## [DATA SECTION]
BEGIN
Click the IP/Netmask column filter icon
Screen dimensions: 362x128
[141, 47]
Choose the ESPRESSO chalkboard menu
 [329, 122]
END
## [ASSIGNED TASK]
The response must reproduce the whole listing exactly.

## [YOUR RESPONSE]
Click the IP/Netmask column filter icon
Screen dimensions: 362x128
[141, 47]
Choose the ESPRESSO chalkboard menu
 [329, 122]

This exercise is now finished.